Let's talk about sex, BAY BE...
This is gonna get personal. And please forgive me if it turns into a rant.
As a very brief introduction I will say that my sex drive completely disappeared the second I got pregnant with my son. But now an unfortunate thing has occurred. My sex drive has returned. The sleeping giant has awoken!
It's a painful existence for this poor giant. Let's just be honest here. I've spent most of my adult life painfully horny. Even when I was married. Somehow I managed to find the only 23 year old who wasn't interested in sex.
Divorce opened the door to a little variety. But even the prospect of sex didn't seem to keep my dance card full, if you know what I mean.
I was in for other surprises too. Boy, did I have a lot to learn. Not all men care about sex! And there are guys who, despite caring about it, will refuse to do it when it is insisted upon that they wear a condom! And some guys would rather get stoned than get laid! And others prefer to masturbate...
At least those were the main categories for the guys I wound up with.
Never did I find the guy who could keep up with me. Or who attempted to try.

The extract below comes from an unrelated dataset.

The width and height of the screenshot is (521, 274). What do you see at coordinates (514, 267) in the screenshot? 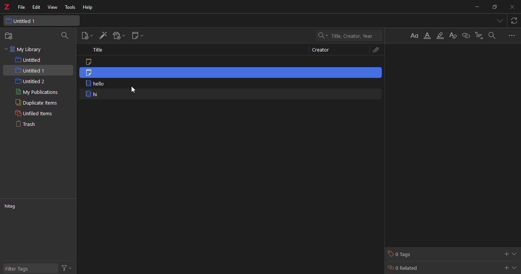
I see `expand` at bounding box center [514, 267]. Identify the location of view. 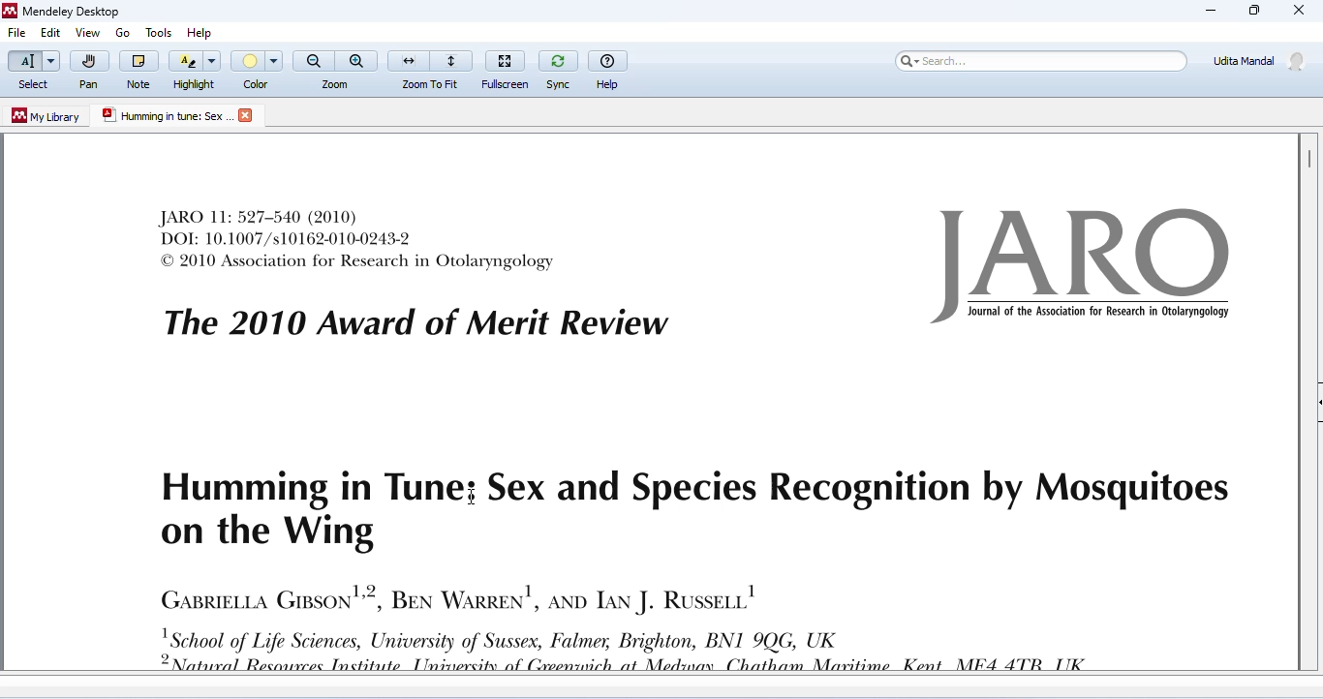
(87, 33).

I know myself better than ever, and I am more comfortable with who I am than I have been in the past. Under normal circumstances, these would be ideal conditions for great sex! But I'm single, and I have a child. I will not bring strangers into my house. And since I'm not in a relationship... I'm kinda left in the cold.
Monogamy (aka Monotony)
I have never been in a relationship where I have not been attracted to someone else. Has anyone? I'll do ya one even better. I have never been in love with someone and not fallen in love with someone else at the same time. I have never been in an open relationship. And I have never cheated on anyone.
Let me tell you what I don't like about what I just said. I have denied and suppressed a lot of feelings over the years! Which, ultimately, means I have not been true to myself.
Now let me tell you what I do like about the above statements. I have never violated the expectations (real or imagined) of fidelity in my relationships. And I have had the wherewithal to exit the situations before moving beyond the boundaries (real or imagined) agreed upon by the parties involved.
If it sounds like a legal disclaimer that's because it gets pretty technical.
I have never sat down with a partner and defined the terms of the relationship. So all those expectations I've mentioned have been more imagined than real.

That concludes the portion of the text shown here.